The Olfactory Biomarker in Dementia Screening and Prevention Trials

Olfactory dysfunction is increasingly incorporated into research protocols as an objective measure of neurodegeneration burden. Prevention trials targeting cognitively normal older adults with biomarkers of Alzheimer’s pathology often include odor identification testing as an outcome measure, alongside cognitive testing and brain imaging.

The appeal is clear: smell testing provides non-invasive, repeated measurements without radiation exposure or the expense of positron emission tomography scans. Some prevention research programs now use smell testing in the initial screening phases to enrich populations likely to have underlying neurodegeneration. The Amyloid Biomarker Study, for example, uses olfactory function as one criterion for identifying cognitively normal participants who warrant further biomarker testing before enrollment in prevention trials.

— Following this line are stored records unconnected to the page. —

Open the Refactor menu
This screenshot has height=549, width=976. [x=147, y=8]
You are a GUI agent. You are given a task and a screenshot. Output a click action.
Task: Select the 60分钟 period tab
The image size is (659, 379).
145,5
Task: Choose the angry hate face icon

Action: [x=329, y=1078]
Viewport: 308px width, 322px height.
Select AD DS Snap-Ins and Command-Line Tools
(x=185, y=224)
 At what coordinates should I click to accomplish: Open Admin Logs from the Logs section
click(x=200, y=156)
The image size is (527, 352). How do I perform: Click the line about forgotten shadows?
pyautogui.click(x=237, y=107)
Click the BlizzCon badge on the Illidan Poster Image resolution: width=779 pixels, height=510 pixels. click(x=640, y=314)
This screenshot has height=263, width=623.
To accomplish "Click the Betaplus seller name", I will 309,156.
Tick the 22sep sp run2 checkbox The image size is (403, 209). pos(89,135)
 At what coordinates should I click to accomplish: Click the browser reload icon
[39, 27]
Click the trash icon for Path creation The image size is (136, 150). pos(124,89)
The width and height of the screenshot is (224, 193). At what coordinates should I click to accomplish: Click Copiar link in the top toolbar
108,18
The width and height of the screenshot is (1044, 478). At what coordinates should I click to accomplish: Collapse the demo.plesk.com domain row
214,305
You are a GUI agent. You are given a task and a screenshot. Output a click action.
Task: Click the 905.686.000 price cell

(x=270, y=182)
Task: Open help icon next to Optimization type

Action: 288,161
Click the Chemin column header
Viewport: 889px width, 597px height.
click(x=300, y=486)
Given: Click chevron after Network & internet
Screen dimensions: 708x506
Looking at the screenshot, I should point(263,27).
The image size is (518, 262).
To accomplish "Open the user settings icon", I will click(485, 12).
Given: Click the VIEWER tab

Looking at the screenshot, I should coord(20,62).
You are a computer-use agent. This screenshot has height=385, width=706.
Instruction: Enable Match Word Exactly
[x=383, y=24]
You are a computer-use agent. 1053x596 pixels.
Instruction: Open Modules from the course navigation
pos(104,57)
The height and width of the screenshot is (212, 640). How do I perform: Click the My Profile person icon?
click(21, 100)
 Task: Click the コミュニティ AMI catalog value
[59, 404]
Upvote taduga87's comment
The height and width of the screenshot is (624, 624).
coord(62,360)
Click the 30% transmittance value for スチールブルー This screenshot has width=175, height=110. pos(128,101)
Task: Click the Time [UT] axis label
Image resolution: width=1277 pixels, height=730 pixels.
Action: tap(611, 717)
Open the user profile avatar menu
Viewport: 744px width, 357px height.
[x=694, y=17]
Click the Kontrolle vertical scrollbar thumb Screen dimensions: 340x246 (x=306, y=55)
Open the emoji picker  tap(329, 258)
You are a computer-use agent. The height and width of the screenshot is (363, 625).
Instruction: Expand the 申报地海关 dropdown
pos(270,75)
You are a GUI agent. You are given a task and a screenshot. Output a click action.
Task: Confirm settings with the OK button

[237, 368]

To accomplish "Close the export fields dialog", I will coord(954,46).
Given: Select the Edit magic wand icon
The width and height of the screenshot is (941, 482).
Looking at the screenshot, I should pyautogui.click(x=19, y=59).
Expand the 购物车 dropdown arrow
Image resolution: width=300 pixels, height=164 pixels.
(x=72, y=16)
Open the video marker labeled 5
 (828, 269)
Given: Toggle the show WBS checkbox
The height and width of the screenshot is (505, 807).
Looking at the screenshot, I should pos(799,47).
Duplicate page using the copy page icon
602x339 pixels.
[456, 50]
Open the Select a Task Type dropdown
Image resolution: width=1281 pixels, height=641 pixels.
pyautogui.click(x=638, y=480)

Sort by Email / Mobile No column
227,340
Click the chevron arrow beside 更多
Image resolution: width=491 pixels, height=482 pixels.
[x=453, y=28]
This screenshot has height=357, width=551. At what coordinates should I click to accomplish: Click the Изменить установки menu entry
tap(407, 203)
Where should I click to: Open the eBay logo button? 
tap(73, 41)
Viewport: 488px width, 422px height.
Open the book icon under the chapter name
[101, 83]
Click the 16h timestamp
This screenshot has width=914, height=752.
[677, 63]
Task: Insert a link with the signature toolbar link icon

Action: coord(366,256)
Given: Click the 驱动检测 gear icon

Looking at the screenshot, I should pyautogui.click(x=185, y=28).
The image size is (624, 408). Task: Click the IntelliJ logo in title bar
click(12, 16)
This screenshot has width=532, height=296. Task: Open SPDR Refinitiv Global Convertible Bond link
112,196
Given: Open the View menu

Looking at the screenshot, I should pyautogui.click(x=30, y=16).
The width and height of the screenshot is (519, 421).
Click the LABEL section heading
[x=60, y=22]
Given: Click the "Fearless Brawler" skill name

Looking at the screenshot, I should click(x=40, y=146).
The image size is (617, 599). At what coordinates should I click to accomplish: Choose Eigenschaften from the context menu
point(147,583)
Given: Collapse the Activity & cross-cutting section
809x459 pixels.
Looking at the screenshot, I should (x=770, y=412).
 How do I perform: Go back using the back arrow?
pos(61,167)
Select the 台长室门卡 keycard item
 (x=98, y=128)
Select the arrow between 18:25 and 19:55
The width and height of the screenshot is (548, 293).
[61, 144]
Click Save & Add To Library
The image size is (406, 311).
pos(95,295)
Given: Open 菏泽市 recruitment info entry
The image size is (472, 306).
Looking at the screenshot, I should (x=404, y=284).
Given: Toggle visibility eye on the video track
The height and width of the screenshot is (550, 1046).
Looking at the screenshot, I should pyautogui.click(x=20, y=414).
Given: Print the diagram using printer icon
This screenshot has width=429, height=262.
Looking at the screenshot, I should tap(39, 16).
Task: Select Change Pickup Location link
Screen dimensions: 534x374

Clinical Implications for Early Detection and Monitoring

For individuals concerned about cognitive health, particularly those with family history of dementia or Parkinson’s disease, smell testing offers an accessible screening tool that can be discussed with a primary care physician. The test itself carries no risk, involves no medication, and results can guide whether further neurological evaluation or biomarker testing is warranted. A person whose smell identification score falls substantially below the age-expected range might benefit from closer monitoring of cognitive function and consideration of brain biomarker testing.

Clinicians increasingly incorporate odor identification assessment into the cognitive evaluation of older adults, alongside standard cognitive screening tests. In research environments, olfactory testing has identified preclinical disease with sufficient accuracy that it is being evaluated as a potential component of population screening strategies. The progression from research finding to clinical practice remains incomplete, but major medical centers now offer smell testing as part of comprehensive dementia risk assessment, and the American Academy of Neurology recognizes olfactory dysfunction as a potential early marker of neurodegenerative disease.